Il est étrange de devoir ajouter un livre à la base de données. On se dit que le roman est largement oublié alors que son premier tirage s'est épuisé très rapidement ; finalement fait-il partie de ces livres que l'on est fier d'avoir déniché, puis apprécié, et qui nous devient presque intime.
Il était temps de réparer cette injustice. Car si ce n'est pas un chef-d’œuvre, ni même un grand roman, au moins est-il étrangement... enchanteur.
Des siècles après la quête du Graal, Merlin et Viviane sont fatigués. Fatigués de leur immortalité, du monde qui ne leur ressemble plus, et de leurs pouvoirs titanesques qu'ils doivent refouler. Quoi de mieux que de jouer un pauvre illusionniste dans un cirque pour finir ses vieux jours ? Viviane, elle, s'est retirée dans les jardins d'un couvent.
Disons-le tout de suite : il n'y a pas vraiment d'histoire, d'aventure, et le protagoniste que l'on suit n'a aucune personnalité et n'est pas crédible au début du roman, prolongeant son séjour dans un hôtel simplement parce qu'il a entendu des choses étranges dans la chambre d'à côté. Mais peu importe : ce qui pourrait rebuter n'est pas important ici, notre personnage n'est que prétexte à suivre un Merlin et sa Dame l'espace de quelques jours, au crépuscule de leur vie. Lui joue l'illusionniste, mais le reste de la troupe est tout aussi enchanteur. Nous avons par exemple un ventriloque à l'histoire (relativement) touchante, et dont le talent artistique ne peut plus se différencier de sa folie, faisant parler les objets et finissant toujours de façon inquiétante ces crises.

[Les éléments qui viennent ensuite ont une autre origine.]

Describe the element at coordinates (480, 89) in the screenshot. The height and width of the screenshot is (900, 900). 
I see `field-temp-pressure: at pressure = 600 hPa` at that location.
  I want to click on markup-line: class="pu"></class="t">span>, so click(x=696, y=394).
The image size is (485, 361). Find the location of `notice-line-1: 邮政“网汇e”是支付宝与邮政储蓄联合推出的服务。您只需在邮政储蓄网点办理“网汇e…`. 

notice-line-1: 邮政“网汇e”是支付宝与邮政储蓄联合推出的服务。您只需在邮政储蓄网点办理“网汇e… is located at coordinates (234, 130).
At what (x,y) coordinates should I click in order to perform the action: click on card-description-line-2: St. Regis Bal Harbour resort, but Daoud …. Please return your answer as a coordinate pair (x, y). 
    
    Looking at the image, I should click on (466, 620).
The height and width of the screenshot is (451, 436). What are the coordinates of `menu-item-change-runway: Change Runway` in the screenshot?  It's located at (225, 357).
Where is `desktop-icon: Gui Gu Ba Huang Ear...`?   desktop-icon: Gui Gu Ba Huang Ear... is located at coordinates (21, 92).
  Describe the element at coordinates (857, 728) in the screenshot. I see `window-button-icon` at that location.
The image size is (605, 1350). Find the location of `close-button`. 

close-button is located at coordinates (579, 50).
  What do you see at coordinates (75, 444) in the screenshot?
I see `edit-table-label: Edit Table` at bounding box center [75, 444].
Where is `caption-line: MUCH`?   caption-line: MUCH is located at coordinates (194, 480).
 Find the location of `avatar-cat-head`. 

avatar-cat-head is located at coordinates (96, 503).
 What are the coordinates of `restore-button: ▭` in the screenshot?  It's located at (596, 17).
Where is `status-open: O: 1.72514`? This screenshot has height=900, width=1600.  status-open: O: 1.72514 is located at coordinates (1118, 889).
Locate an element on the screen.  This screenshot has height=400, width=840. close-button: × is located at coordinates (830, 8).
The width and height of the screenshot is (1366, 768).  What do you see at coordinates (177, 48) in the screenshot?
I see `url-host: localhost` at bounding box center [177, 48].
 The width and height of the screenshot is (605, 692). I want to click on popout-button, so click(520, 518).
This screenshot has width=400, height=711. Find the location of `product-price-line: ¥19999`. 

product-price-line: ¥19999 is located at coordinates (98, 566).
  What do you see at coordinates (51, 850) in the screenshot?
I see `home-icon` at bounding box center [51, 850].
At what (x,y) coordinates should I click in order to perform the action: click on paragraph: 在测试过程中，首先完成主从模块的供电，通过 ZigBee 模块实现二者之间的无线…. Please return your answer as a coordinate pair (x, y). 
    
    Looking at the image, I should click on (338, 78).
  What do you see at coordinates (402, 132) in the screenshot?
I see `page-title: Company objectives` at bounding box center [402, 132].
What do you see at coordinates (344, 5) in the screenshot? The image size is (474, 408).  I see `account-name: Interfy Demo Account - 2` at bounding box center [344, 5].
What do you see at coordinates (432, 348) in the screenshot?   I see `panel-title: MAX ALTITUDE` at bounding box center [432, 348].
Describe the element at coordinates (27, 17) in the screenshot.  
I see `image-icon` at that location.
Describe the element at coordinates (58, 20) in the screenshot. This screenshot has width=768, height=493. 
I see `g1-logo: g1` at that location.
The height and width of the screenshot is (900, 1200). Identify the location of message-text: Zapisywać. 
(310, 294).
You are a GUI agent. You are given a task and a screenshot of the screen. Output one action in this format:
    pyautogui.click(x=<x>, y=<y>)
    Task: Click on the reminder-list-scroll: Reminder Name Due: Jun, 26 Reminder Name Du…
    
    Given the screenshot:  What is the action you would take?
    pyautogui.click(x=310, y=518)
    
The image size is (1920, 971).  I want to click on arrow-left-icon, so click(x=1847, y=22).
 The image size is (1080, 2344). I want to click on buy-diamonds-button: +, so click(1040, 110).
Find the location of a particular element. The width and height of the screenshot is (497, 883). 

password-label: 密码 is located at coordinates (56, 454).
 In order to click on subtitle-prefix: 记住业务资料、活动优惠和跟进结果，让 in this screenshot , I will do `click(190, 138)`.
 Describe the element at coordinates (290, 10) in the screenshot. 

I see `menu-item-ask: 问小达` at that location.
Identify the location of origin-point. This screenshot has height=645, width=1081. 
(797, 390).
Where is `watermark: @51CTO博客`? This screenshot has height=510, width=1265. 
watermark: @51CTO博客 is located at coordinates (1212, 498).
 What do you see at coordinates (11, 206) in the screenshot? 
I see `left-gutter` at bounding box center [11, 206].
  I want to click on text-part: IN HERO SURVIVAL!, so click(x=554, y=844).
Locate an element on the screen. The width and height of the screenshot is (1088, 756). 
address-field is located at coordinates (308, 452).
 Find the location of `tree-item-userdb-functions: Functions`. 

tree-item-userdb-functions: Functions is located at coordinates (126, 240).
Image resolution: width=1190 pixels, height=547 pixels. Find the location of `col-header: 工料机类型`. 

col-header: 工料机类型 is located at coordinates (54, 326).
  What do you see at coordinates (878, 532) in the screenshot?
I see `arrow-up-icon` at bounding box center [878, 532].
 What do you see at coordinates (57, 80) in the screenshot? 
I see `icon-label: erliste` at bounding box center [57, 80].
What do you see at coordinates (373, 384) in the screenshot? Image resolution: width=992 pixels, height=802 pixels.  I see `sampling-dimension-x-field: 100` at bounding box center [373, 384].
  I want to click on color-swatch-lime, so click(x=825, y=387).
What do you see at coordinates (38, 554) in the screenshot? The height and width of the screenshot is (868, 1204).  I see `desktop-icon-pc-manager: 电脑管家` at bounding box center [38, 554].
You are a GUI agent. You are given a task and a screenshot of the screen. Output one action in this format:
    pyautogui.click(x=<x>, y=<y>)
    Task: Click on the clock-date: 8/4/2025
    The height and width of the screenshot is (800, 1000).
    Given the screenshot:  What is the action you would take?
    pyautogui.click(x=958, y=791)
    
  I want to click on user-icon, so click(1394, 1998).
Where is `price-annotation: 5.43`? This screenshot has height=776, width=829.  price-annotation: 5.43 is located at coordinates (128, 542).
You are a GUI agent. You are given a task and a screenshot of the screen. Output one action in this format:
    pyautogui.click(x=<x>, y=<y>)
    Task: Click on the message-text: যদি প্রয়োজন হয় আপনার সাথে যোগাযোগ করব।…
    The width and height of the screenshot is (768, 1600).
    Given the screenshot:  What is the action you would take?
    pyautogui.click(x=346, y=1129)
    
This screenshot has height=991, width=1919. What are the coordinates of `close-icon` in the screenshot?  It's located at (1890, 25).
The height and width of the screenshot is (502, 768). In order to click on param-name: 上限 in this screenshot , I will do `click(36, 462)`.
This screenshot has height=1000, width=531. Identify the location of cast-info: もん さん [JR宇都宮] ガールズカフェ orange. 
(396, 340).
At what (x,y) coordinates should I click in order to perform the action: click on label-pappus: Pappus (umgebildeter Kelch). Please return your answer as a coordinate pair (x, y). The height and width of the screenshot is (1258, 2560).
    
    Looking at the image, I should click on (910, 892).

Je ne veux pas en dévoiler plus, tout l’intérêt du roman est dans la découverte de la troupe qui exerce une étrange alchimie avec le personnage de l'enchanteur, leurs défauts résonnant avec les siens. A défaut de réel scénario, le livre est poétique, intelligent, et reste suffisamment court pour qu'on ne s'en lasse pas.
« Je suis de mauvaise humeur ce soir, je l’avoue, et cela me ferait de la peine de vous avoir blessé, matériellement ou moralement. L’artiste quel qu’il soit, le poète, le musicien, le comédien se sent dominé parfois par une force qui émane de lui et dont il mesure
mal la puissance. Nous avons à notre disposition une machine dont
l’énergie surnaturelle nous emporte, bouscule notre prudence, aveugle notre raison. »
Je mets 6 pour ne pas le surévaluer, mais mon ressenti est plus positif que ça. Je pense le relire un jour, pour me remettre sa galerie de personnages en mémoire.
A lire comme une curiosité un soir que vous voulez rêver sur l'art et la magie. Et après, si vous ne l'avez toujours pas fait, allez lire l'enchanteur de Barjavel, qui vaut le détour.